"Pequeno pânico" talvez soe incongruente, algo como "gigantinho" ou "minifuracão", mas foi exatamente o que senti ao vê-lo próximo à esteira de bagabens, acenando. Não, não somos inimigos, longe disso. Namoramos duas primas, lá por 96 dividimos a mesa em Pessachs, Rosh Hashanahs e Yom Kippurs, na casa da avó delas. Os dois góis - ele cristão e estudante de engenharia, eu ateu e aspirante a escritor - procurávamos terrenos comuns pra escorr nosso deslocamento: eu lhe narrava a ideia de um conto, ele dissertava sobre as maravilhas de concreto armado e, assim, ficava mais fácil equilibrar as adolescências sob aqueles quipás. Dezoito anos e onze horas de viagem depois, contudo, às seis da manhã...
Fui empurrando o carrinho e arrastando meu pânico, pensando que seria tão mais simples se, num acordo de cavalheiros, nos ignorássemos mutuamente. Bastava monitorar o posicionamento do outro com a visão periférica e ficar de lado ou de costas, conforme a situação. Já não namoravamos as primas, não nos sentíamos perdidos entre contraparentes e rituais milenares, éramos apenas dois homens cansados, querendo ir logo pra casa. Agora, pporém, era tarde: ele havia feito contato visual e estávamos irremediavelmente atados até que chegassem as malas, condenados a uma escavação arqueológica em busca de gefilte fishes , vergalhões enferrujados e contos nunca terminados.

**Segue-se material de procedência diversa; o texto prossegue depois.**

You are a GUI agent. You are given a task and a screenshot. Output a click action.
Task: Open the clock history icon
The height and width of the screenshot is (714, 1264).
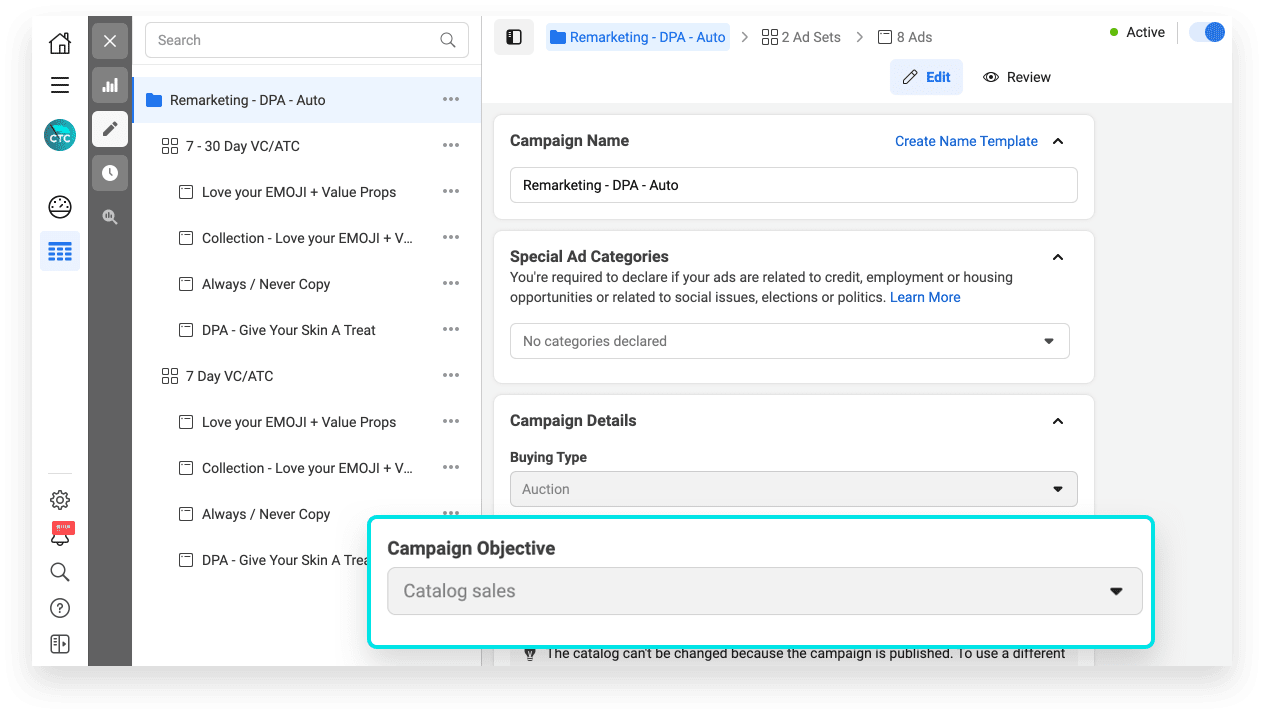click(110, 173)
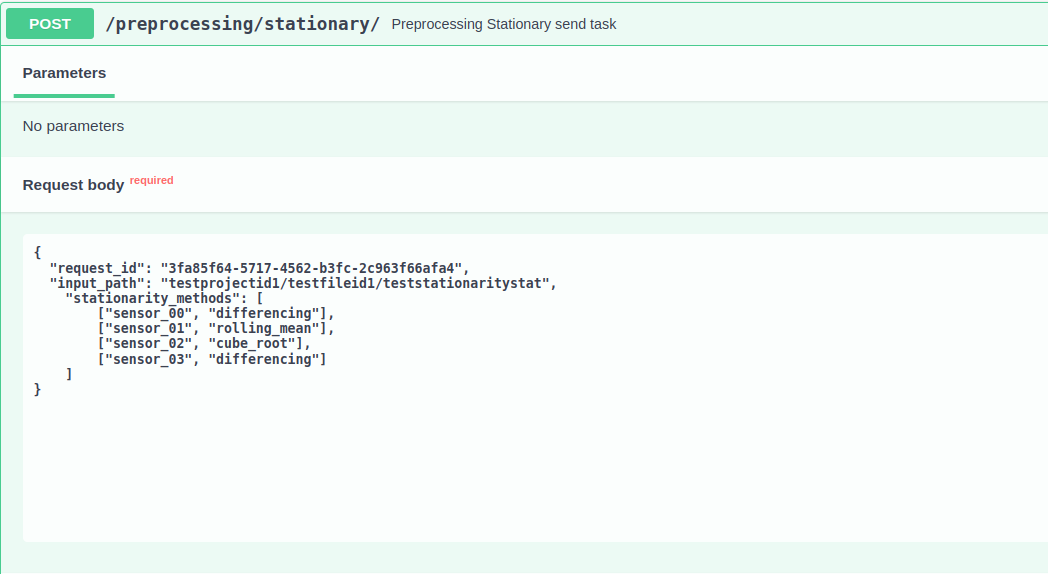Viewport: 1048px width, 574px height.
Task: Click the "rolling_mean" method value
Action: click(269, 329)

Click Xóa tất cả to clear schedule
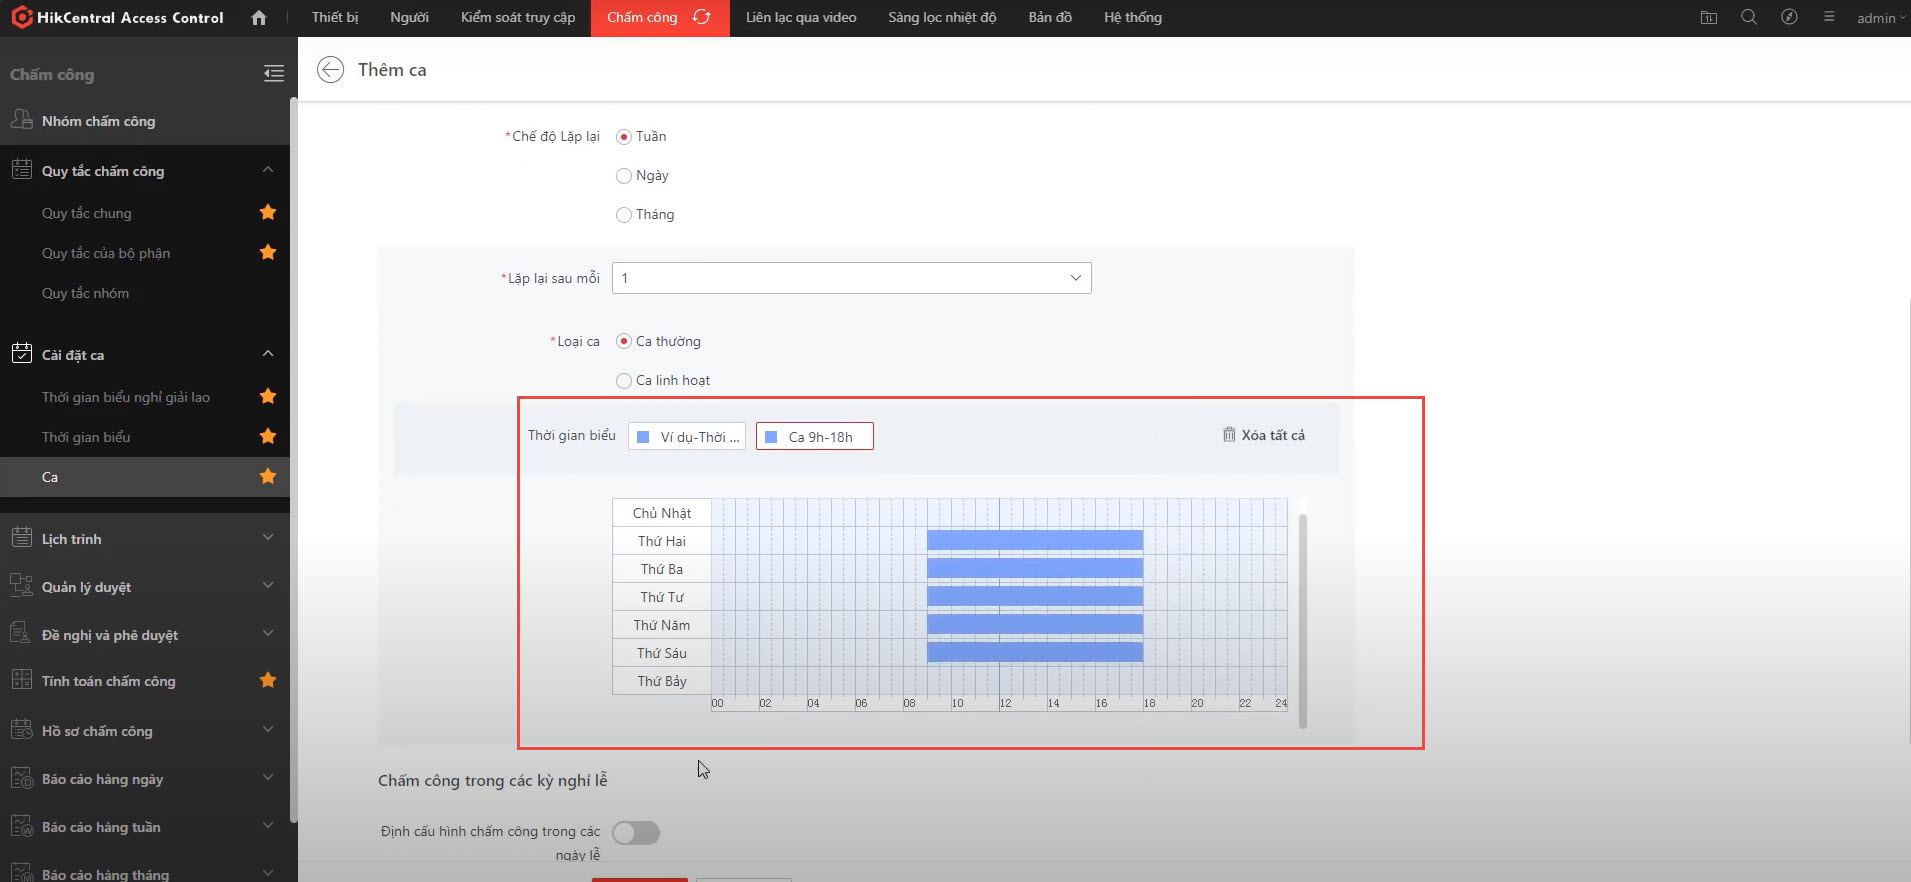click(x=1264, y=435)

Eu dei oi, apertamos as mãos. A conversa começou protocolar, "Poxa, quanto tempo", "Quinze anos? Mais?!?, "Tá vindo de onde?". Aos poucos, contudo, o papo engrenou: mesmo cansado, às seis da manhã, ele investia alguma energia pra que a coisa fluisse - energia que, momentos antes, eu preferia gastar metendo o nariz no iPhone. Das viagens fomos pras primas (uma casou com um belga, a outra faz massagem ayurvédica), das primas pros jantares, dos jantares pra profissões. Eu falei do meu último livro, perguntei o que ele fazia, me contou que "desentortava prédios". Eu ri, curioso, ele disse que era sério, esses prédios afundam, tombam um pouco pro lado, como os de Santos, é mais comum do que se imagina. Então, enquanto à nossa volta olhos sonados amaldiçoavam as malas alheias, deslizando como leões-marinhos pela esteira, eu ouvi atento o relato sobre tal milagre da engenharia: cavam um buraco embaixo do prédio, constroem uma espécie de piscina, enchem de água e congelam com nitogênio. "A água, como você sabe, se expande ao congelar - eu não sabia- , "o gelo empurra o prédio para cima, aí é só escorar com uns pilares.

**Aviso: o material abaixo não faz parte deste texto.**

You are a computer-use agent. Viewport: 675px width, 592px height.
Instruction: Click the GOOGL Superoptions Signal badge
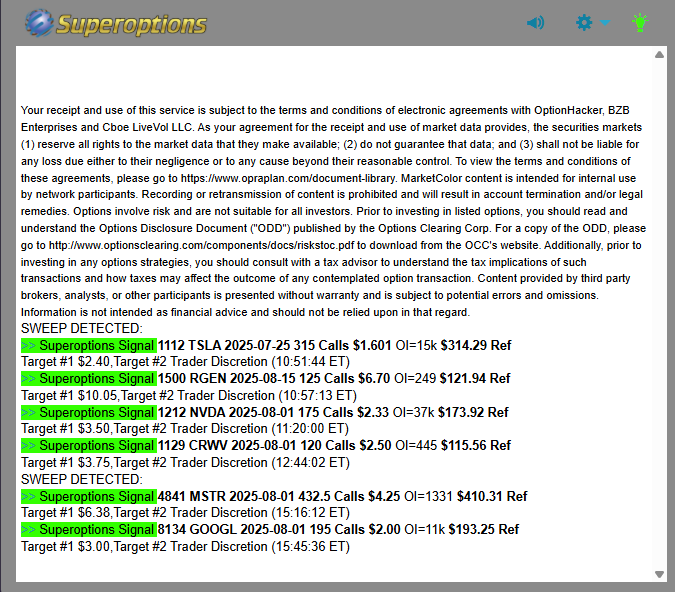click(x=88, y=529)
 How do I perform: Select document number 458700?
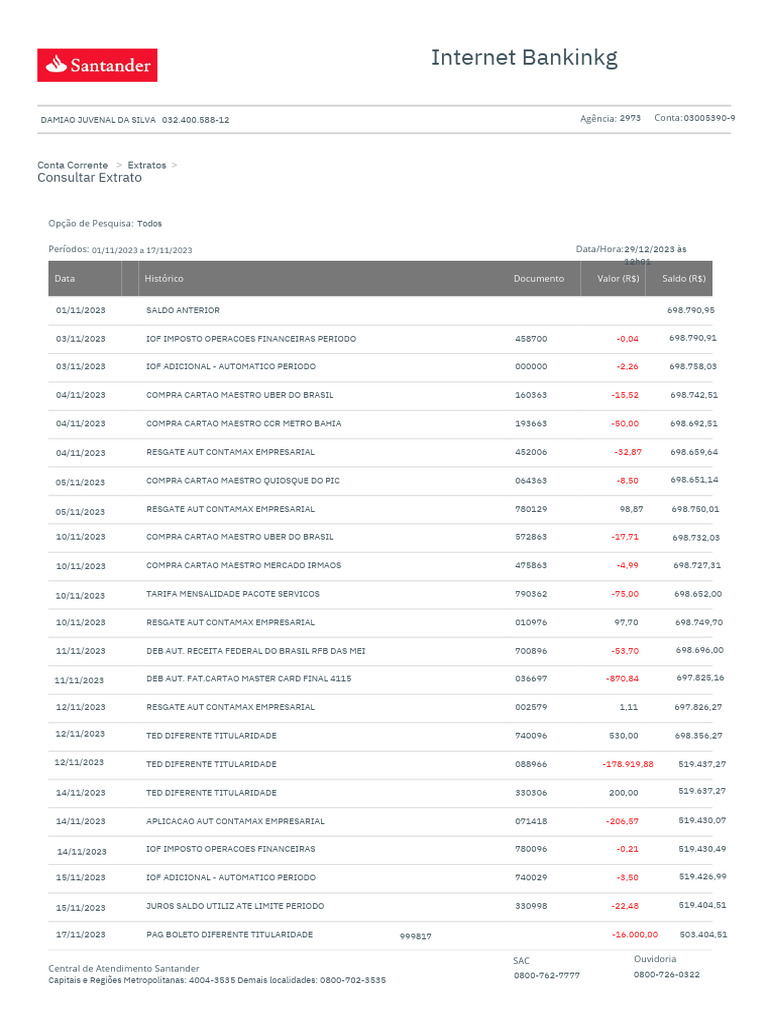point(531,339)
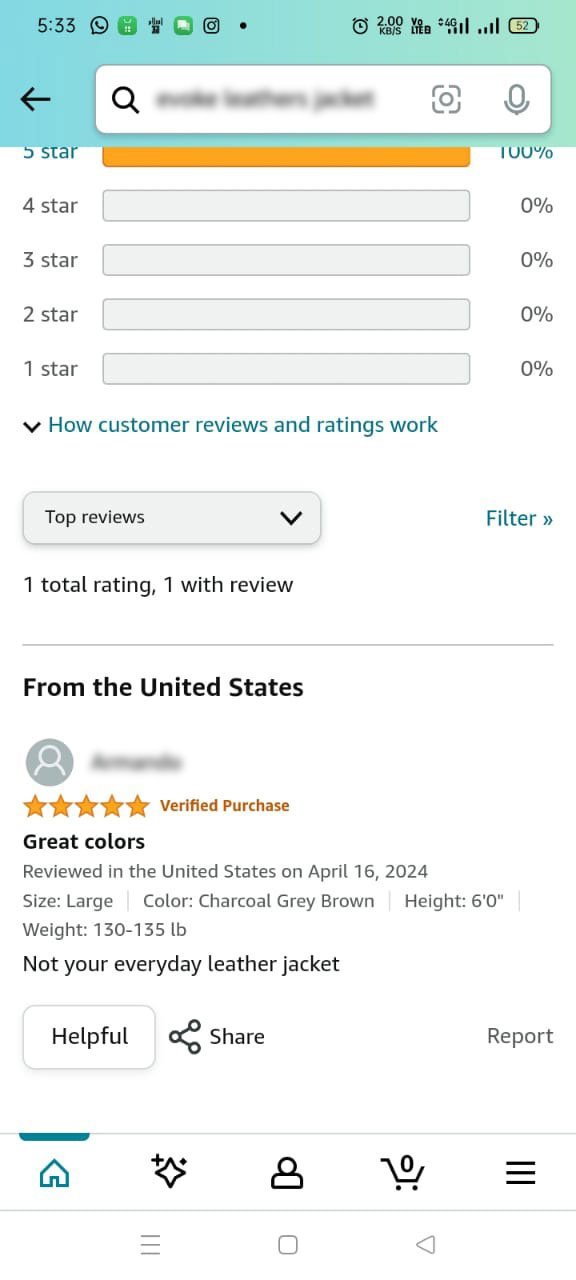Open Amazon camera visual search
Image resolution: width=576 pixels, height=1280 pixels.
(446, 99)
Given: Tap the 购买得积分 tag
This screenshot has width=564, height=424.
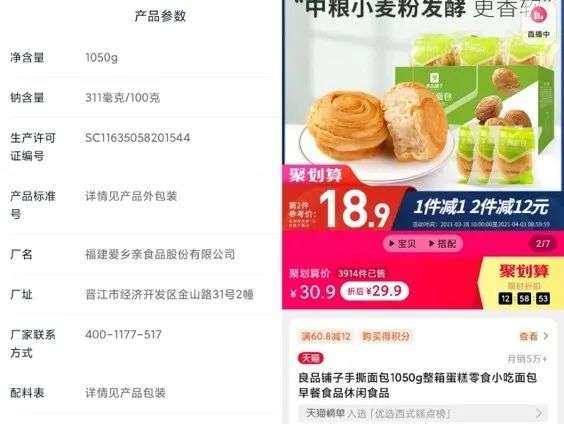Looking at the screenshot, I should point(386,336).
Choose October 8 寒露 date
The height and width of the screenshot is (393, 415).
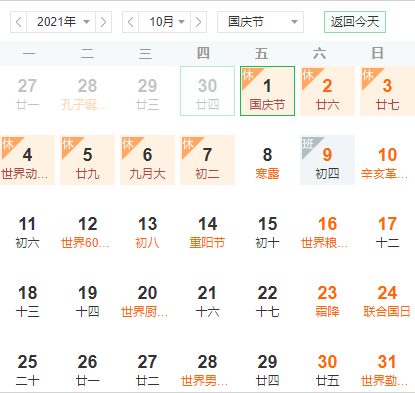tap(267, 160)
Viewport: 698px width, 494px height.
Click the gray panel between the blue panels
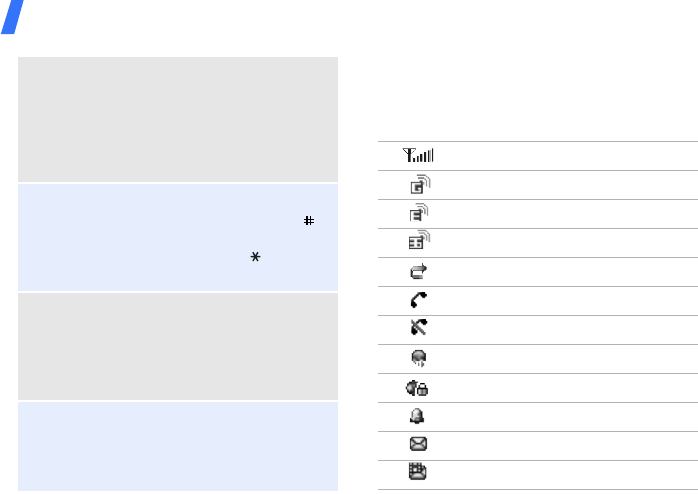pos(178,347)
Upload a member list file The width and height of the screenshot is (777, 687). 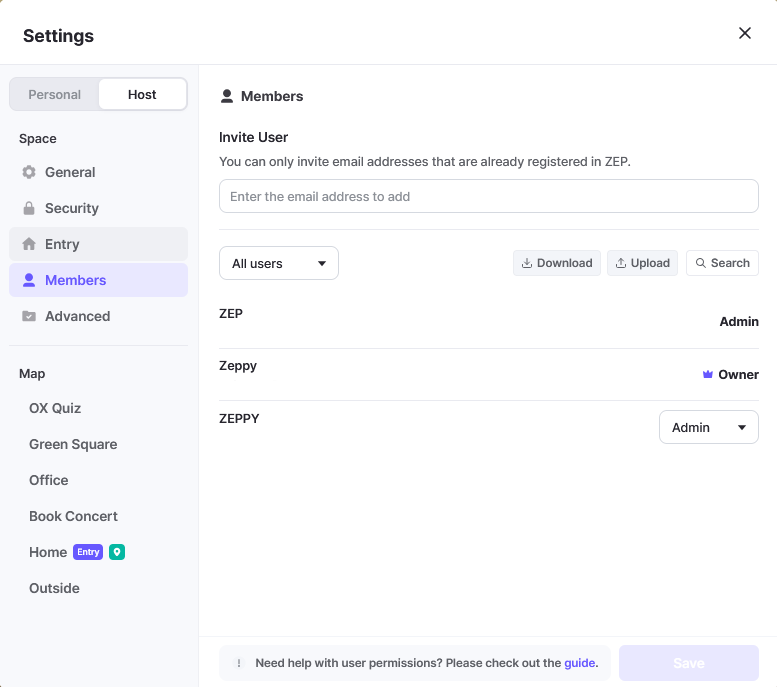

Quando nos despedimos, o pequeno pânico havia dado lugar a uma pequena culpa e a uma sincera admiração. Ali estava um sujeito generoso, não um sujeito que via o mundo sob a ótica do cálculo e do interesse. Ora, se na década de 90 havíamos concluido a fuga do Egito, mais de uma vez, tranquilos, o mínimo que deveríamos fazer ao nos encontrarmos no aeroporto, no mercado ou no Azerbaijão era apertar as mãos e investir algum esforço pra sermos agradáveis. Me senti uma besta. Paciência: uns nascem pra reerguer edifícios, outros pra embrulhar o remorso numa folha de jornal.
Antonio Prata, Trinta e Poucos,Cia das Letras, São Paulo 2016, págs.139-140
Imagem: Revista Super Interessante.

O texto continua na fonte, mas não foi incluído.